Entries from a dataset:

# # # # # # #

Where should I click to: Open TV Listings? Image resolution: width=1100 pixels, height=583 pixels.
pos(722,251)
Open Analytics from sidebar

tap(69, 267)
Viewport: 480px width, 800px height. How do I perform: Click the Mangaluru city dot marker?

# # # # # # #

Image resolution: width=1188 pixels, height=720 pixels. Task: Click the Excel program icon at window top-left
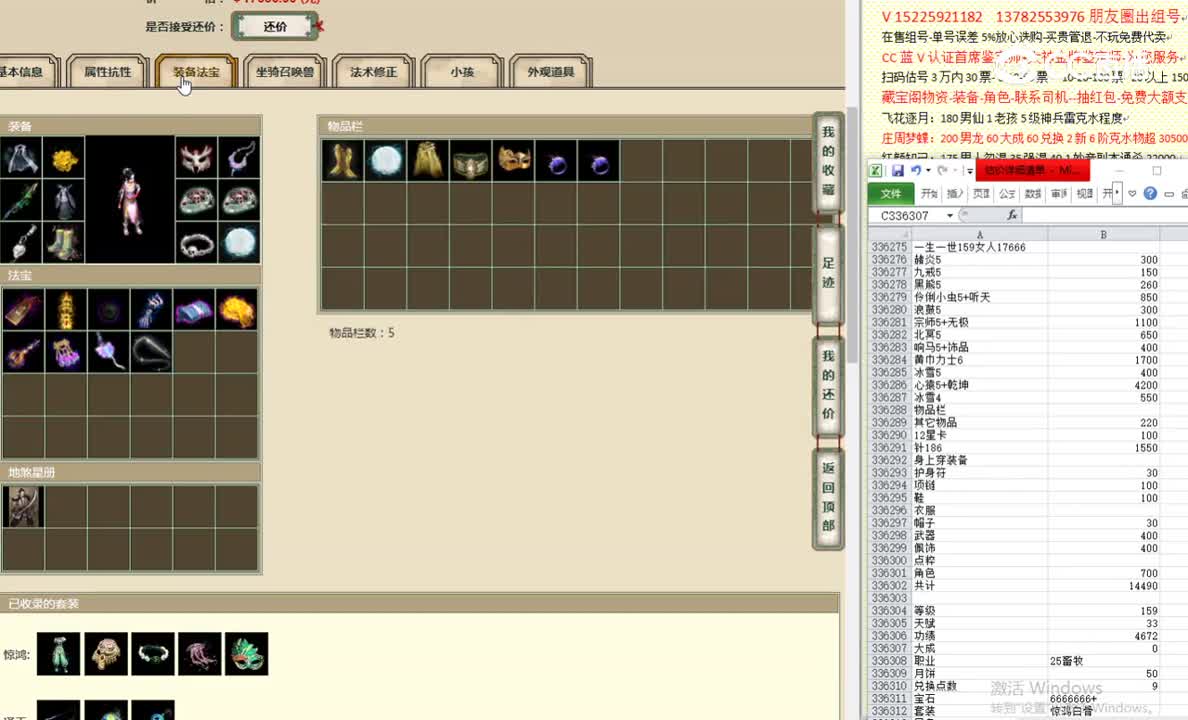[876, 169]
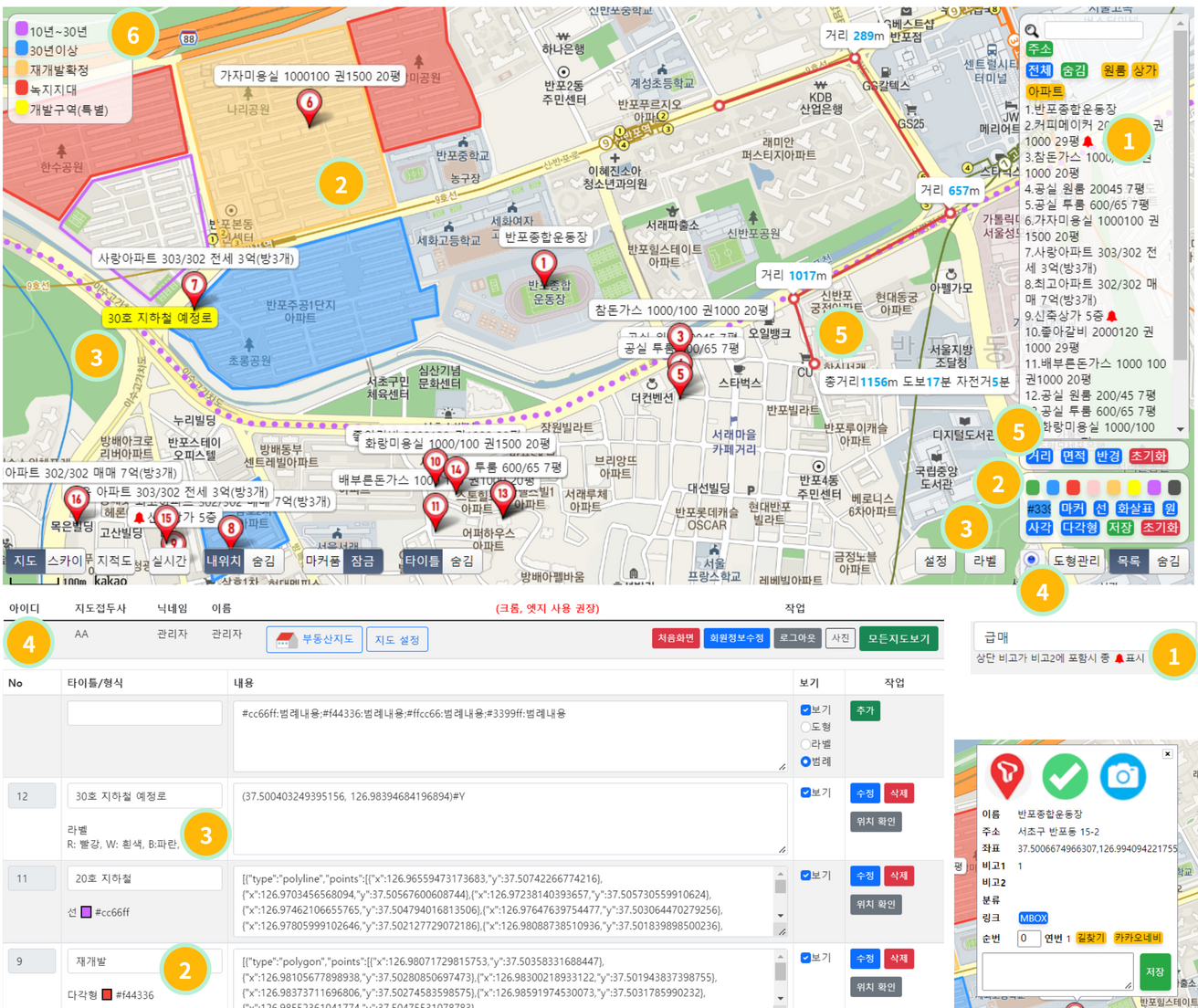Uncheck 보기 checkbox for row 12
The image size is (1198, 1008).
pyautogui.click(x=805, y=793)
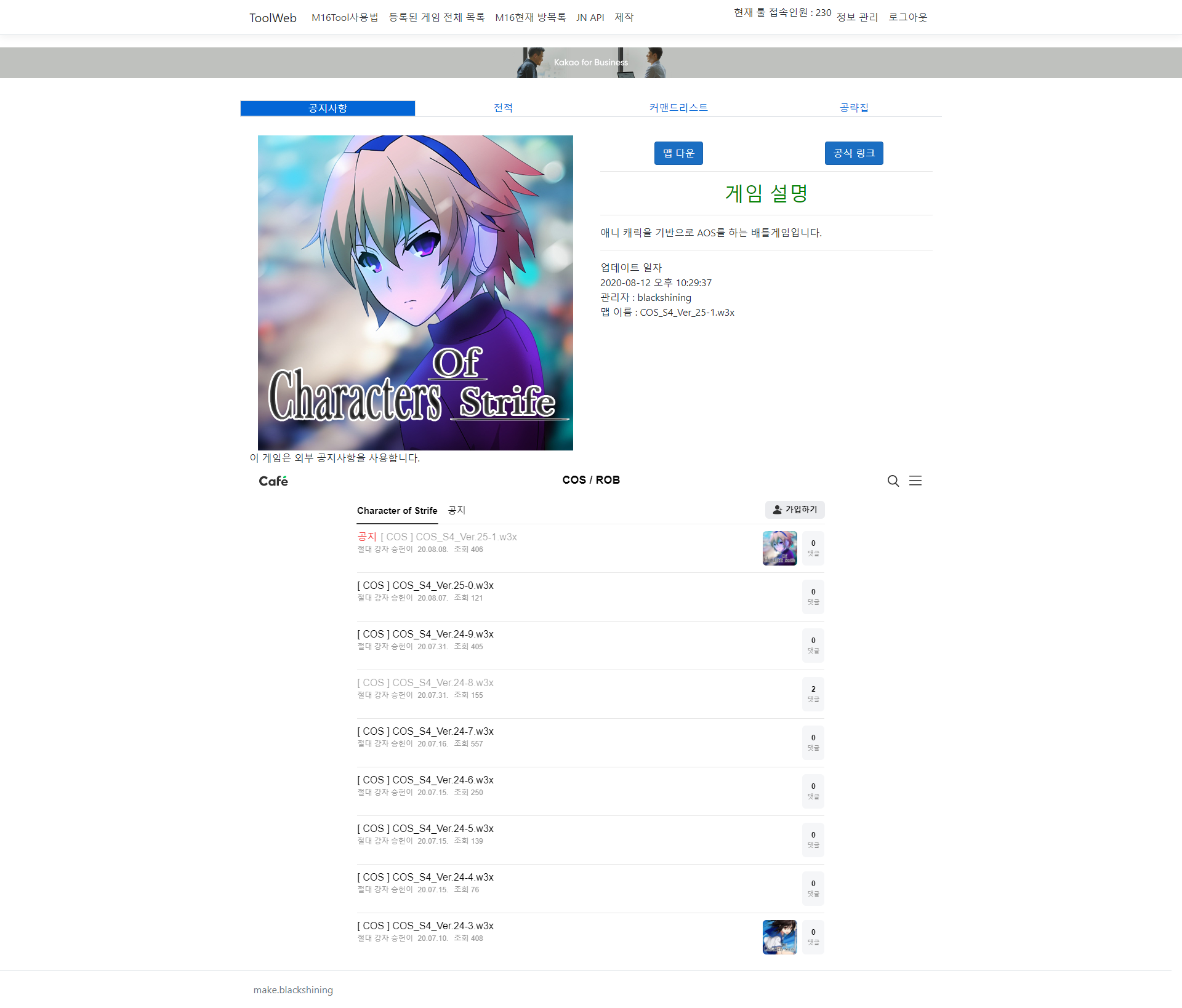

# # # # # # #

--- What the task asks ---
Quote the rows above from the line containing "Open Analytics from sidebar" through the line containing "Viewport: 480px width, 800px", both lines included, word for word.

--- Full response ---
Open Analytics from sidebar

tap(69, 267)
Viewport: 480px width, 800px height. How do I perform: Click the Mangaluru city dot marker?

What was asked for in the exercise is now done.